» What you have to do:
Locate each line with the string "target" in the listing below and copy it.

» Data supplied:
-------------------------

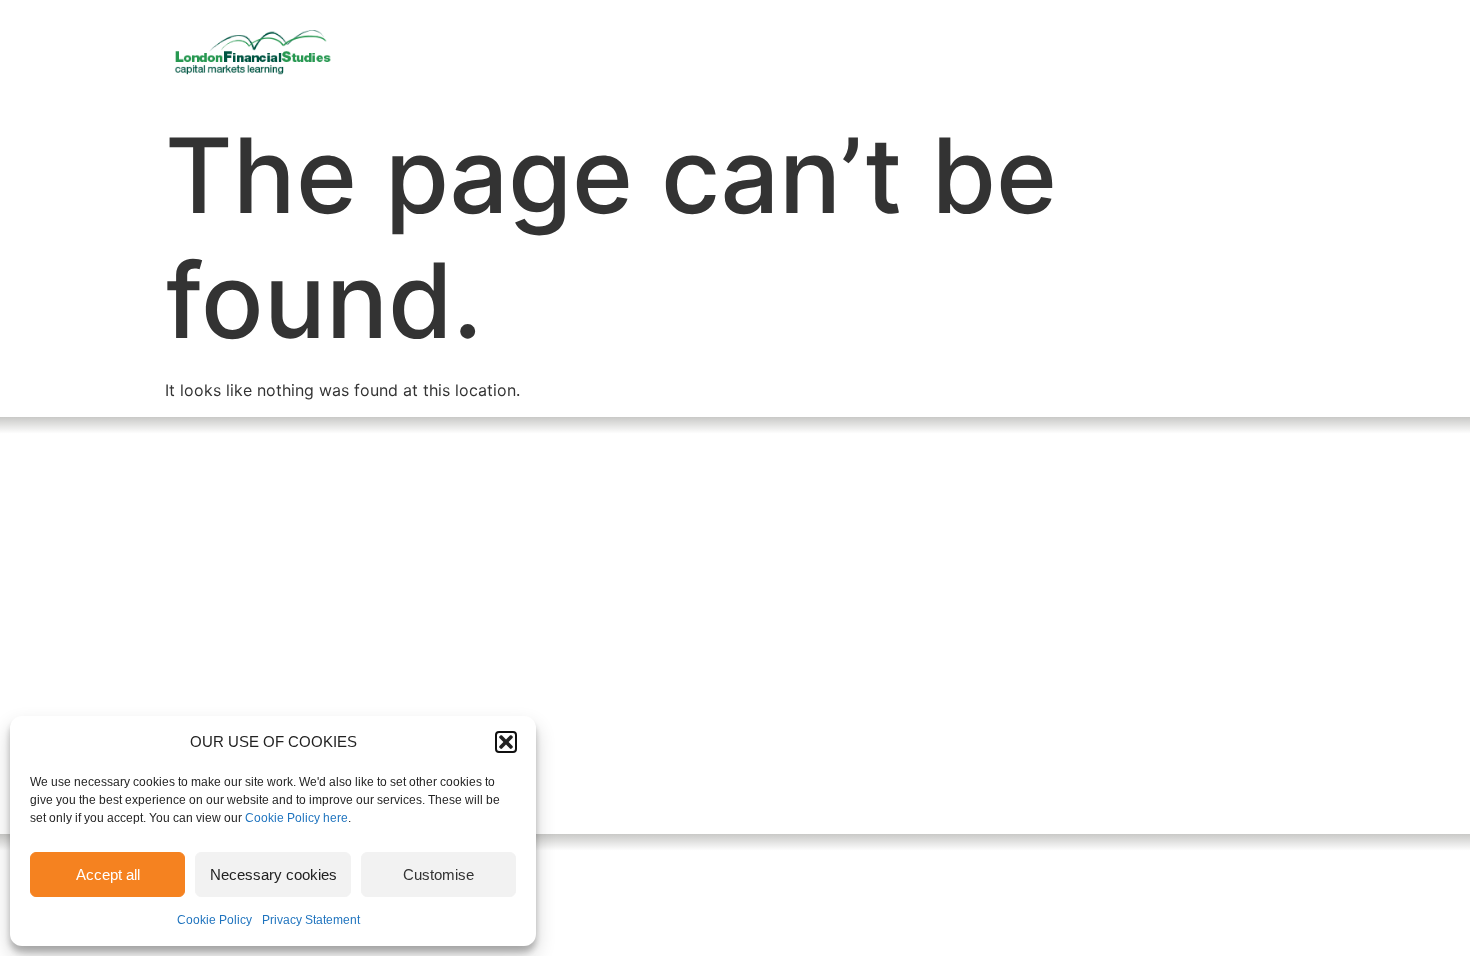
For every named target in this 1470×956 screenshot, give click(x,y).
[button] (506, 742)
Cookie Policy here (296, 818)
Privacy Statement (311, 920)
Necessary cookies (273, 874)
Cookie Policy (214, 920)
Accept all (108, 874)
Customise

-------------------------

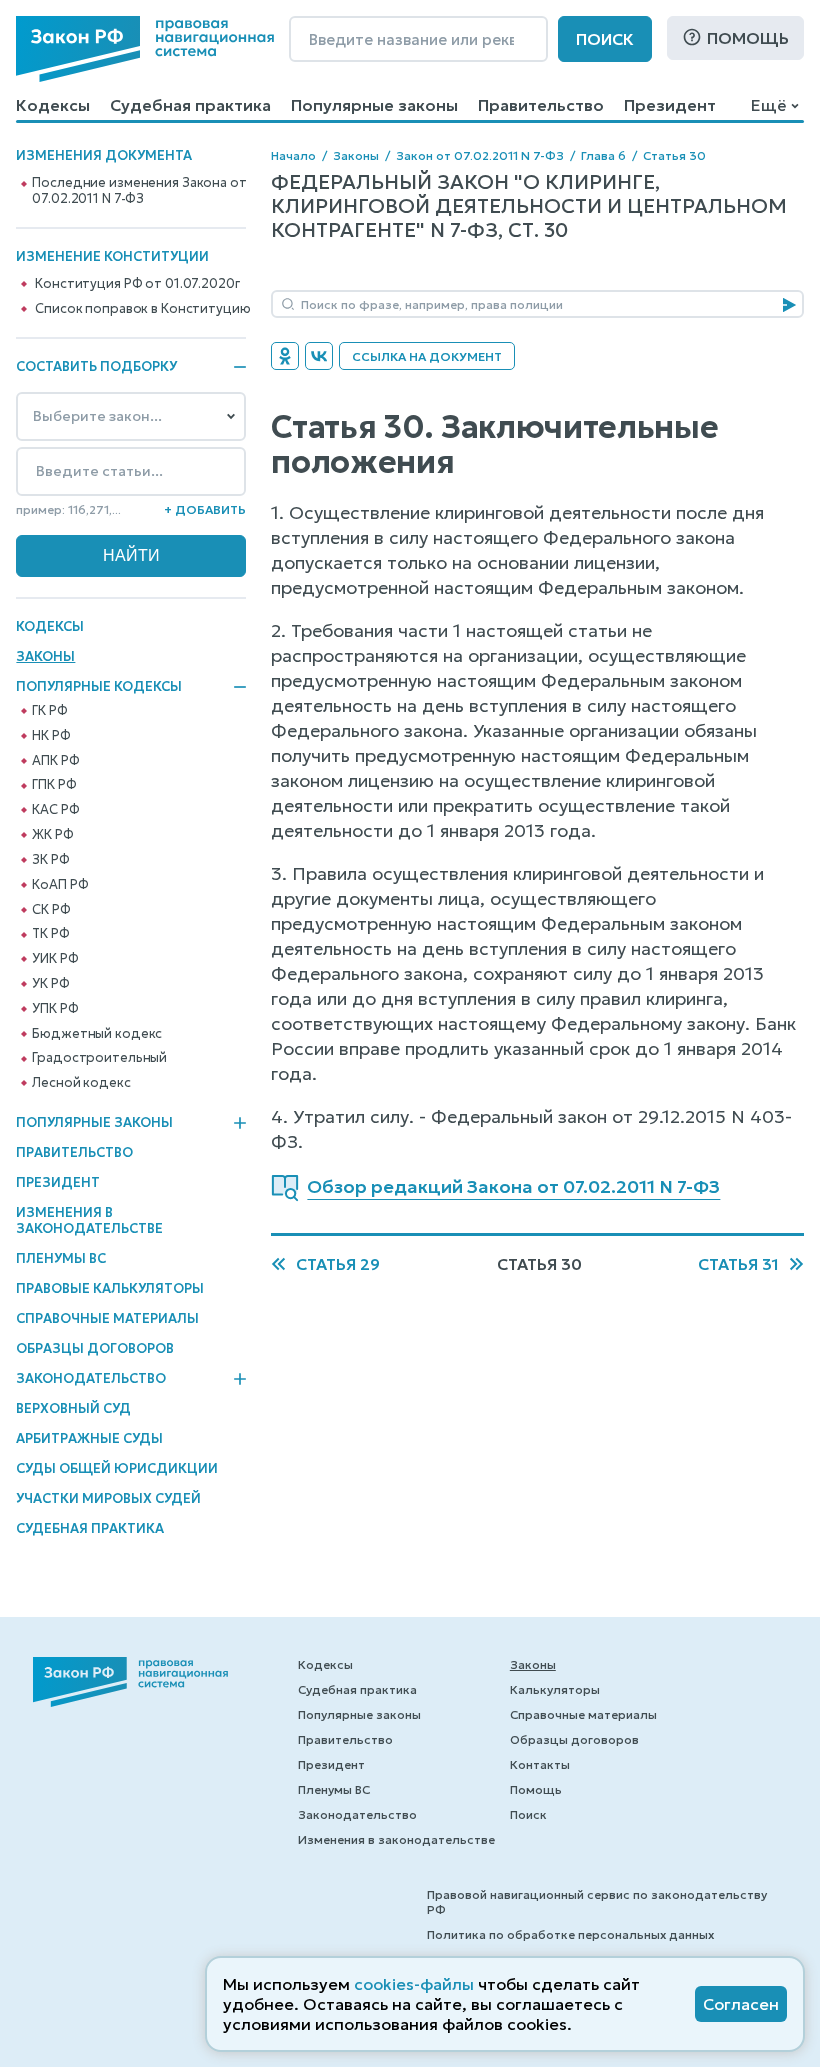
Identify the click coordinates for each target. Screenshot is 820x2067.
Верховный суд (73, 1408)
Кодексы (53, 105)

-------------------------

» Task output:
For every named target in this 1470×956 screenshot, give click(x,y).
Identify the click coordinates for each target. Screenshot is 820x2067.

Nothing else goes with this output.